What the exercise asks =
Say how many lines in the records contain the string "computer", giving the number by itself.

• • • • • • •

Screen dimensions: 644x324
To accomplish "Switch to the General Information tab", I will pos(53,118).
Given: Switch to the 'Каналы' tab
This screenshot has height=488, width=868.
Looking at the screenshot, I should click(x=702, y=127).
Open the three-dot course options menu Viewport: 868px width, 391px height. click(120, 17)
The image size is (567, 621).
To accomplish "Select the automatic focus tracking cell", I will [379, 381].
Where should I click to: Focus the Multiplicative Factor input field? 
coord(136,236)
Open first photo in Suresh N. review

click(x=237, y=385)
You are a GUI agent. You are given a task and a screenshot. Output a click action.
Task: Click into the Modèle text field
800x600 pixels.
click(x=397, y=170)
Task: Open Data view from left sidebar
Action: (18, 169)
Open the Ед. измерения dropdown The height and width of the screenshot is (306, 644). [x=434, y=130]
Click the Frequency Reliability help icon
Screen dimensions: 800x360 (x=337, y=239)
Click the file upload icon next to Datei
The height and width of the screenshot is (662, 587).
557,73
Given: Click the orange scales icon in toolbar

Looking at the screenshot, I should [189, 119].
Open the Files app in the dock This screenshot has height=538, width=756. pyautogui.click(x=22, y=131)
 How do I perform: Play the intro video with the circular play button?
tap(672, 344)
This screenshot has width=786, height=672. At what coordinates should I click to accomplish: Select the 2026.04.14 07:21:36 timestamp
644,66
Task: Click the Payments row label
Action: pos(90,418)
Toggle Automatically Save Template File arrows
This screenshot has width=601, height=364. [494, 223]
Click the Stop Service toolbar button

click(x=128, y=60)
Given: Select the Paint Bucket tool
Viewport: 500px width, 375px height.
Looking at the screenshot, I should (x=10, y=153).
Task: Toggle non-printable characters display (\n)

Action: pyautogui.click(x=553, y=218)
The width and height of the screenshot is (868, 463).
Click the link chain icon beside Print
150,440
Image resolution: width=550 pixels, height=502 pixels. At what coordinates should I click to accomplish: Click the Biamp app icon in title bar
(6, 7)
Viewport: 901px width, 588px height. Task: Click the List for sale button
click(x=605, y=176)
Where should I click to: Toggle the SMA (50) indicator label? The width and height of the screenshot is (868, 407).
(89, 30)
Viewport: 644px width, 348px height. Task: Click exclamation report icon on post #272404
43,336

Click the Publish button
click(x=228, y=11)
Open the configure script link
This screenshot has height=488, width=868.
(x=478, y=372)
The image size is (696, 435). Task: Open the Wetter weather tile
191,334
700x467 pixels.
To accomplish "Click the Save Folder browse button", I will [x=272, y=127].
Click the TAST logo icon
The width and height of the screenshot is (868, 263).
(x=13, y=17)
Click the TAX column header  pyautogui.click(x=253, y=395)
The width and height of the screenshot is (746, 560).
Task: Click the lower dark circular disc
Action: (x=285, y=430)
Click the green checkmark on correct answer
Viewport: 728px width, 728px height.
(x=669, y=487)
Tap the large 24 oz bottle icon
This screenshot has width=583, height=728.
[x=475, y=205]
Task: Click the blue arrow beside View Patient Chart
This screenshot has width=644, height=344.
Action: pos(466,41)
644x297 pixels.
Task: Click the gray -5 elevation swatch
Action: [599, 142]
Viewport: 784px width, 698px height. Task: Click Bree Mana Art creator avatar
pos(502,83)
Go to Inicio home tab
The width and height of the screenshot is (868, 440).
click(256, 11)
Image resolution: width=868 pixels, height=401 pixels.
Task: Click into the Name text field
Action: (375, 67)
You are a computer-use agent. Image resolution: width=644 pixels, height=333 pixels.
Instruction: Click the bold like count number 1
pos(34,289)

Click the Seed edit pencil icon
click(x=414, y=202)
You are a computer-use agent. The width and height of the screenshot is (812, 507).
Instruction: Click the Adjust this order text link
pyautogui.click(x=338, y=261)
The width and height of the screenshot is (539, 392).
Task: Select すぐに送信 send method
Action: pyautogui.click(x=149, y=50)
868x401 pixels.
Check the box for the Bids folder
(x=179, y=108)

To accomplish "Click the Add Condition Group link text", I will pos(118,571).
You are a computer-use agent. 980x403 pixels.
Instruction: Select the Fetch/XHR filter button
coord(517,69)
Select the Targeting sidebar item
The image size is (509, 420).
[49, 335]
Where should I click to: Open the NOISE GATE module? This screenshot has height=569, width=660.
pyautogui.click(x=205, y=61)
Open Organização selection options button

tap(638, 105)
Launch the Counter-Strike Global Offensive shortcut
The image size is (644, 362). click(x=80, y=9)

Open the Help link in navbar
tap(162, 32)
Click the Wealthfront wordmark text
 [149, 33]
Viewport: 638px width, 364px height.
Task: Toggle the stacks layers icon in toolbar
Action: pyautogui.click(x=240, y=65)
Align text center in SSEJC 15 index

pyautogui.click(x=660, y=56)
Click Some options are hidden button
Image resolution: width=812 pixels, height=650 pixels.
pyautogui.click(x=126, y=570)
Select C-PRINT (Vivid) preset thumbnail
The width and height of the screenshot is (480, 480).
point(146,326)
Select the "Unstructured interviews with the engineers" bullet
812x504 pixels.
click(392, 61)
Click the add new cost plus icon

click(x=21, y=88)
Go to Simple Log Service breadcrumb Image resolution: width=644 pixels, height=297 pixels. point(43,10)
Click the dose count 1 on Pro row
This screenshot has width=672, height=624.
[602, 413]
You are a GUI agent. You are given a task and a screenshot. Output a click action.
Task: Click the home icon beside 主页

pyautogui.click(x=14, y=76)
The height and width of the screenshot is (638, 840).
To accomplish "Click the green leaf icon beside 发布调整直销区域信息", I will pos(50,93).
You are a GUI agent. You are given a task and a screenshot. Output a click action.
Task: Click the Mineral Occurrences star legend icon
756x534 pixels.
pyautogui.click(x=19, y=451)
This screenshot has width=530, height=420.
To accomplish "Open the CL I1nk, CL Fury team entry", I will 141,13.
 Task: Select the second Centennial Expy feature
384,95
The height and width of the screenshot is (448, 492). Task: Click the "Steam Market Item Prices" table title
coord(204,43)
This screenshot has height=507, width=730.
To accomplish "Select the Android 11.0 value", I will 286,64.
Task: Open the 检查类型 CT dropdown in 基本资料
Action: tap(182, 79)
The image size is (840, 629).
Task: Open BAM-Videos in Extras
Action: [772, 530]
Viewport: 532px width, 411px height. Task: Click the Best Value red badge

• • • • • • •

Response below =
3